In multivariable analysis, Black race was associated with higher odds of seroconversion following two-dose mRNA vaccination groups (OR = 43.08, 95%CI: 1.01-1839.96, P = 0.049). Racial differences in vaccine-induced antibody responses among KTR have not been consistently demonstrated in prior studies, which have largely emphasized clinical determinants such as immunosuppressive intensity and graft function[5]. The magnitude of the observed association in this cohort was accompanied by wide confidence intervals, indicating statistical instability, likely secondary to sparse data bias or small non-Black comparator groups within the model. In addition, baseline pre-vaccination serostatus was not available, and differential prior exposure to SARS-CoV-2 may have contributed to observed post-vaccination seropositivity. In a rural, medically underserved region, higher community exposure and asymptomatic infection could result in unrecognized hybrid immunity, potentially influencing antibody detection after vaccination[11]. Taken together, this association should be interpreted as hypothesis generating and warrants further evaluation in larger, well-characterized transplant cohorts with baseline serologic assessment.
In this cohort, age, sex, and BMI were not independently associated with serologic response following two dose mRNA vaccines. Vaccine type (BNT162b2 vs mRNA-1273) also did not significantly influence serostatus, and no associations were observed with common comorbid conditions, including diabetes or hypertension. Although prior studies have reported lower vaccine responsiveness with increasing age or modest differences between mRNA vaccine platforms, these effects were not evident in the present analysis[5,12]. In this relatively modest sample size, it is plausible that the influence of these demographic and clinical factors was secondary to the more dominant effects of the maintenance and induction immunosuppressive regimens.
Prior studies in KTR have consistently demonstrated reduced vaccine induced humoral responses in the setting of more intensive immunosuppressive regimens, particularly those involving T cell depleting agents or costimulation blockade[9,13,14]. Immunosuppressive regimen characteristics showed the most consistent associations with serologic response in this cohort. In the multivariable model, basiliximab induction was associated with higher odds of seroconversion. However, this finding should be interpreted cautiously given the imprecision of the estimate, wide confidence intervals and the likelihood of confounding by indication and selection bias. Induction choice is nonrandom and often reflects baseline immunologic risk, era effects, and center specific practice patterns, which may also correlate with maintenance immunosuppression intensity and overall clinical stability. Consistent with this concern, basiliximab use differed only modestly between responders and non-responders in unadjusted comparisons.

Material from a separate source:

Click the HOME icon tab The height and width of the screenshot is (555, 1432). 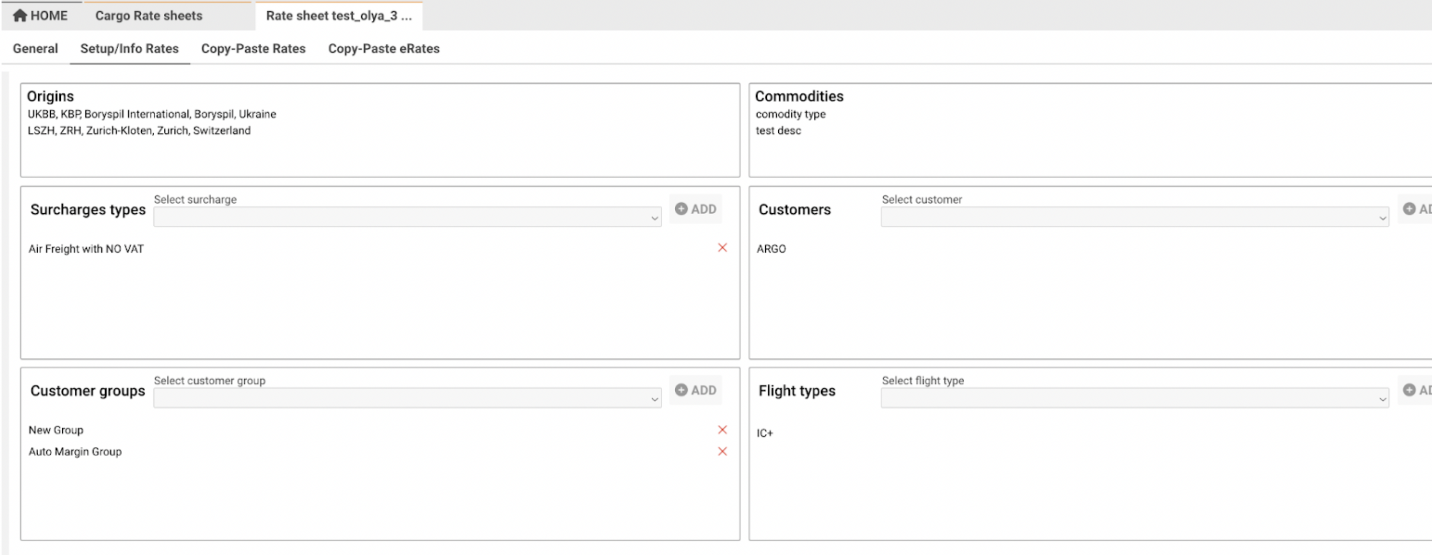click(40, 16)
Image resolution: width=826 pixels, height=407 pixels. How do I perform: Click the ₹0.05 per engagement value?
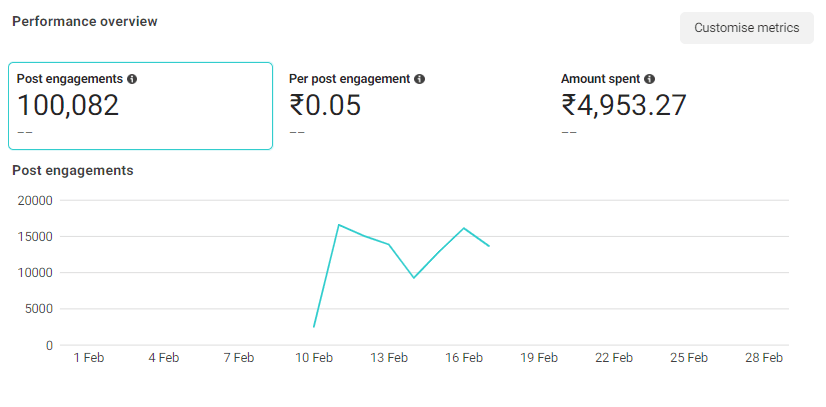(325, 105)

Taken together, the observed association is best viewed as hypothesis generating and may reflect characteristics of patients selected for basiliximab rather than a direct effect of induction strategy on vaccine responsiveness.
Higher MPA dose (modeled per mg/day) was inversely associated with seroconversion in the multivariable model, although the per unit effect size was small and interpretation depends on the dose scale used. The impact of antimetabolite therapy on dampening vaccine immunogenicity is well documented, as these agents fundamentally impair B-cell proliferation and humoral recruitment[10]. Although the odds ratio per unit increase is numerically near unity, the significance of the P value reinforces the finding that the overall burden of antimetabolite exposure remains a primary barrier to achieving seropositivity in transplant recipients. The marginal nature of this association, with a confidence interval touching 1, may be attributed to the high prevalence of MPA use across the entire cohort (93.5%), which limits the power to detect clear dose-dependent differences. These data complement ongoing research into temporary antimetabolite modulation as a potential strategy to enhance vaccine responses, though such approaches require careful individualization based on allograft stability and rejection risk.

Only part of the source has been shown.